[ARM] Armv8.2-A FP16 code generation (part 2/3)
Half-precision arguments and return values are passed as if it were an int or
float for ARM. This results in truncates and bitcasts to/from i16 and f16
values, which are legalized very early to stack stores/loads. When FullFP16 is
enabled, we want to avoid codegen for these bitcasts as it is unnecessary and
inefficient.
Differential Revision: https://reviews.llvm.org/D42580
llvm-svn: 323861
diff --git a/llvm/lib/Target/ARM/ARMISelLowering.cpp b/llvm/lib/Target/ARM/ARMISelLowering.cpp
index 096bee8..cddd957 100644
--- a/llvm/lib/Target/ARM/ARMISelLowering.cpp
+++ b/llvm/lib/Target/ARM/ARMISelLowering.cpp
@@ -524,9 +524,9 @@
if (Subtarget->hasFullFP16()) {
addRegisterClass(MVT::f16, &ARM::HPRRegClass);
- // Clean up bitcast of incoming arguments if hard float abi is enabled.
- if (Subtarget->isTargetHardFloat())
- setOperationAction(ISD::BITCAST, MVT::i16, Custom);
+ setOperationAction(ISD::BITCAST, MVT::i16, Custom);
+ setOperationAction(ISD::BITCAST, MVT::i32, Custom);
+ setOperationAction(ISD::BITCAST, MVT::f16, Custom);
}
for (MVT VT : MVT::vector_valuetypes()) {
@@ -1273,6 +1273,8 @@
case ARMISD::VMOVRRD: return "ARMISD::VMOVRRD";
case ARMISD::VMOVDRR: return "ARMISD::VMOVDRR";
+ case ARMISD::VMOVhr: return "ARMISD::VMOVhr";
+ case ARMISD::VMOVrh: return "ARMISD::VMOVrh";
case ARMISD::EH_SJLJ_SETJMP: return "ARMISD::EH_SJLJ_SETJMP";
case ARMISD::EH_SJLJ_LONGJMP: return "ARMISD::EH_SJLJ_LONGJMP";
@@ -5051,7 +5053,8 @@
/// use a VMOVDRR or VMOVRRD node.
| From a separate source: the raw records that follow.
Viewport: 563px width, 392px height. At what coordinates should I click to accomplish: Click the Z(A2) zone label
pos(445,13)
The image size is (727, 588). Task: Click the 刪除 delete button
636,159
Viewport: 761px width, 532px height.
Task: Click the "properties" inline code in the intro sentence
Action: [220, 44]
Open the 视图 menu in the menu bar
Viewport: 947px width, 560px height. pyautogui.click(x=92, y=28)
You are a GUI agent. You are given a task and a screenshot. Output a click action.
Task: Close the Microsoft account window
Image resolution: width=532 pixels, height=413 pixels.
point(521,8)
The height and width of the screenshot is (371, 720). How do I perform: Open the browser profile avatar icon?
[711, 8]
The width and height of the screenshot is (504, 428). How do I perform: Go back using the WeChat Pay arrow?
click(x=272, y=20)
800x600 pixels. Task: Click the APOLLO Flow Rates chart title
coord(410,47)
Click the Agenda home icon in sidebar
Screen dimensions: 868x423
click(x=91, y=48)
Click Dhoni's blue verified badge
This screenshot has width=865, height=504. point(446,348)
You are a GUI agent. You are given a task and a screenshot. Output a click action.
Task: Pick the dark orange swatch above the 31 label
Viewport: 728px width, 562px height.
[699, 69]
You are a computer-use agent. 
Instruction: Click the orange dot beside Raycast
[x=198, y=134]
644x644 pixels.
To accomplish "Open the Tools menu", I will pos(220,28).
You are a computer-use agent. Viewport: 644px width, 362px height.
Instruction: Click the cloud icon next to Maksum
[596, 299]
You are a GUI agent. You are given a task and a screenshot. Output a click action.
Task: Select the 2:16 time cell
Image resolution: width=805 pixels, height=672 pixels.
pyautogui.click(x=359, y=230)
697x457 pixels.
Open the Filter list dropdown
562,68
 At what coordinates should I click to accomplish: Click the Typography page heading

This should not be done when the non-i64
/// operand type is illegal (e.g., v2f32 for a target that doesn't support
/// vectors), since the legalizer won't know what to do with that.
-static SDValue ExpandBITCAST(SDNode *N, SelectionDAG &DAG) {
+static SDValue ExpandBITCAST(SDNode *N, SelectionDAG &DAG,
+ const ARMSubtarget *Subtarget) {
const TargetLowering &TLI = DAG.getTargetLoweringInfo();
SDLoc dl(N);
SDValue Op = N->getOperand(0);
@@ -5060,39 +5063,78 @@
// source or destination of the bit convert.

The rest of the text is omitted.